Genny Lim is a second generation Chinese Chukchi American Bay Area native, born and raised in San Francisco to a sewing woman and sewing contractor, where she worked ironing and folding blouses after school. The youngest of seven, she aspired to be ballerina but as the family couldn’t afford lessons, she took refuge in books and writing. She excelled in English and at Francisco Middle School. she and her team took second place in the all-city Debate Tournament. She prepared for a life as a secretary, taking shorthand and typing, but her heart’s desire was in the creative arts. She wrote her first play in a beginning playwriting class at SF State. That play, Paper Angels, went on to become the first Asian American play that aired on PBS’s American Playhouse in 1985. It has been produced throughout the U.S. and in Canada. The historical drama was based on the book, Island: Poetry and History of Chinese Immigrants on Angel Island, co-authored by Lim and the late Him Mark Lai and Judy Yung. It received the American Book Award. Today, Genny is the former SF Jazz Poet Laureate and has collaborated with many musicians, such as Max Roach, Herbie Lewis, John Santos, Jon Jang and Francis Wong. She is the author of five poetry collections, Winter Place, Child of War, Paper Gods and Rebels, KRA!, La Morte Del Tempo and the recipient of the Reginald Lockett Lifetime Achievement Award from Pen Oakland. Genny was awarded the Lifetime Achievement Award at the Berkeley Poetry Festival in 2022. Genny’s poetry has been featured in multiple dNaga projects, including Invisible Traces.

 

Miriam Ching Yoon Louie is a third generation Korean Chinese American writer and  activist. She co-founded the Women of Color Resource Center with Linda Burnham and  served as the media coordinator for women worker organizations Asian Immigrant  Women Advocates and Fuerza Unida. She is the author of Sweatshop Warriors:  Immigrant Women Workers Take on the Global Factory (2001) and co-author  of BRIDGE: Building a Race & Immigration Dialogue in the Global Economy (with Cho, Argüelles Paz y Puente & Khokha, 2004) and of Women's Education in the Global  Economy (2000).  
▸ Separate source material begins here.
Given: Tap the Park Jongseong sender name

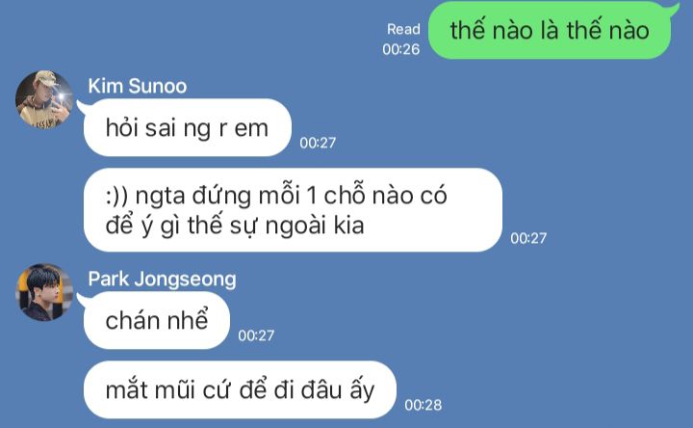Looking at the screenshot, I should [163, 280].
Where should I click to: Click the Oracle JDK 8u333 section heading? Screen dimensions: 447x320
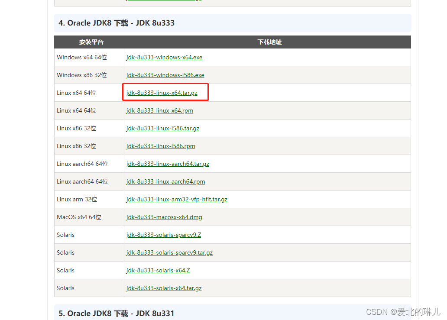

Louie’s first novel, Not Contagious—Only Cancer (2016), was published by Rabbit  Roar, an Asian radical womanist press, launched with Nguyen Louie, her daughter,  illustrator and co-publisher. Louie co-wrote XicKorea: Poems, Rants, Words  Together (with Beth Ching and Arnoldo García, 2002) and Ranting Tiger, Thundering  Bunny (with Nguyen Louie, 2012). Her articles have been carried in such publications  as The Nation, Ms. Magazine, Amerasia and East Bay Express, and in such anthologies  as All the Women in My Family Sing and Asian Americans: The Movement & the  Moment. Louie drummed with Jamae Sori/SisterSound and Korean Youth Cultural  Center.  
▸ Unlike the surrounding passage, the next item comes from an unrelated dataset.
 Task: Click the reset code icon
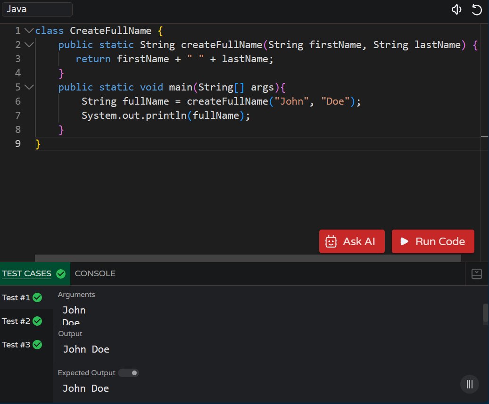tap(477, 9)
Trickster Parkinson’s knocked Louie down in 2019 while she was working on her  second novel Mosquito Road. Add chronic pain from nerve damage and she walks a  path as twisty as scoliosis climbing a mountain’s spine.


Guest Dancers

 
 

Ceressa Allen began her lifelong relationship to physical art as a five year old in gymnastics. She built strength, character, and connections with her gymnastics team-mates over a period of 8 years. Jazz, Modern, Hip Hop, Hatian, Congolese, Guini, Contemporary and Afro-Brasilian are the dance forms she is most familiar with. In response to the current public health pandemic, she’s developed Tempo, an online dance experience specifically for folks who are either new to the Urban Dance form or who do not consider themselves dancers. She loves creating and facilitating meaningful connections, spending quality time with her two sons, living healthfully, and deepening her spiritual practices. Laughter is also an essential component of her everyday life.

 

Melanie Hilario is a student in the Adult Ballet program at Danspace and volunteers with Dance for PD. A Bay Area native and long-time Oakland resident, she received her MFA in Creative Writing from Mills College. Co-creator of the middle grade graphic novel, Debian Perl: Digital Detective (Lion Forge, 2019), she continues to work on projects as part of Triple Dream Comics. While she didn’t grow up dancing, she is very grateful to be doing so now.